## Problem to solve
Begin at the line below that has "Select the Power-on Hours Count row" and stop after the line that has "This screenshot has width=446, height=388.". Please restate only those lines, word for word.

## Extracted data
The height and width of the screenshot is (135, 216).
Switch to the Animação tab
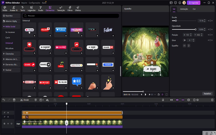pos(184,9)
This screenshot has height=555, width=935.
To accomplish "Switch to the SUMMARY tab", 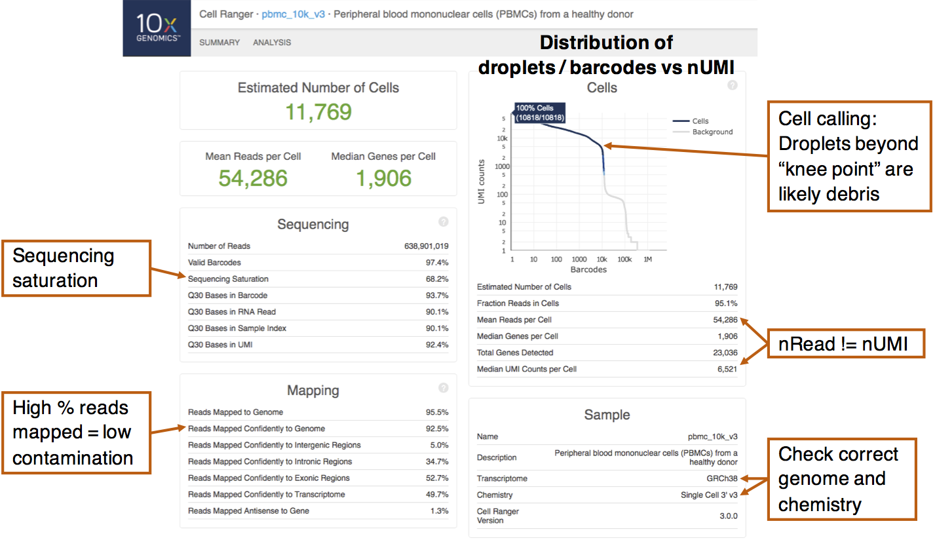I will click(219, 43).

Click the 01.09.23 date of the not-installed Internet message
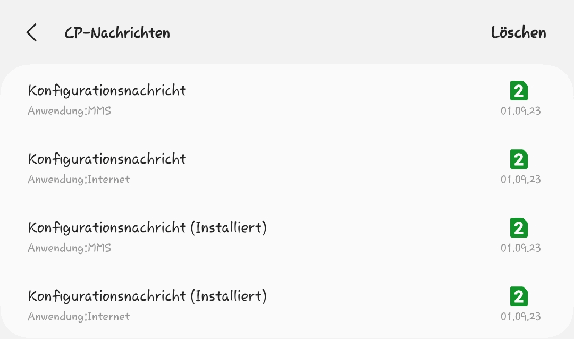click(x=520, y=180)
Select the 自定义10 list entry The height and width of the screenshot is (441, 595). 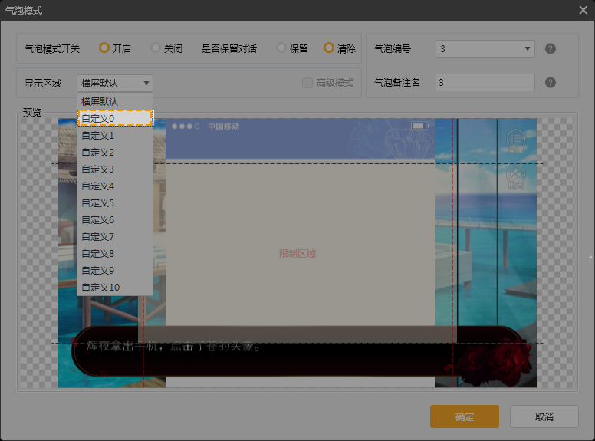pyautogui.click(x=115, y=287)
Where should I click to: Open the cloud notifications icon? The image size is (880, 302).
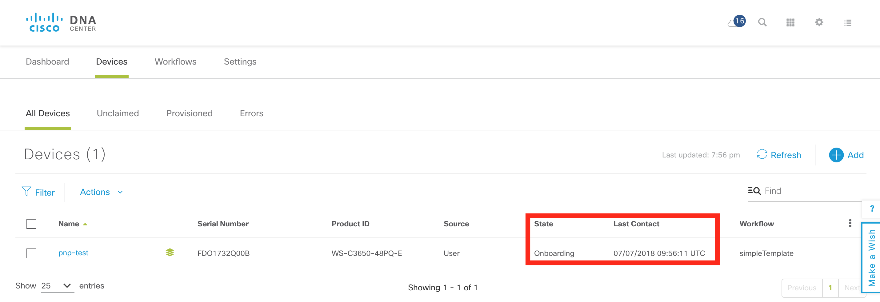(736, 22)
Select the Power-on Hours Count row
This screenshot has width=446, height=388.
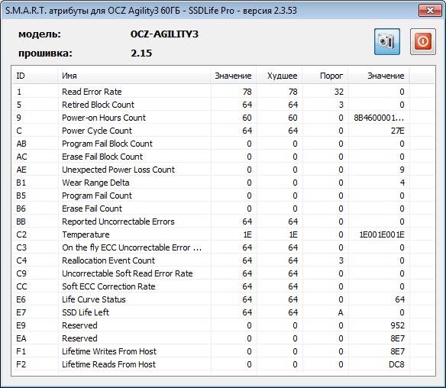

--

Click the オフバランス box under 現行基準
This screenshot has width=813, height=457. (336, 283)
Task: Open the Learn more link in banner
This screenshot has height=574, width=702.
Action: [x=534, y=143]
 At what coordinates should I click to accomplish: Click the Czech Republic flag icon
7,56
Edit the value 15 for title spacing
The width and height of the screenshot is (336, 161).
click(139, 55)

## Task answer
Select the Power-on Hours Count row
This screenshot has width=446, height=388.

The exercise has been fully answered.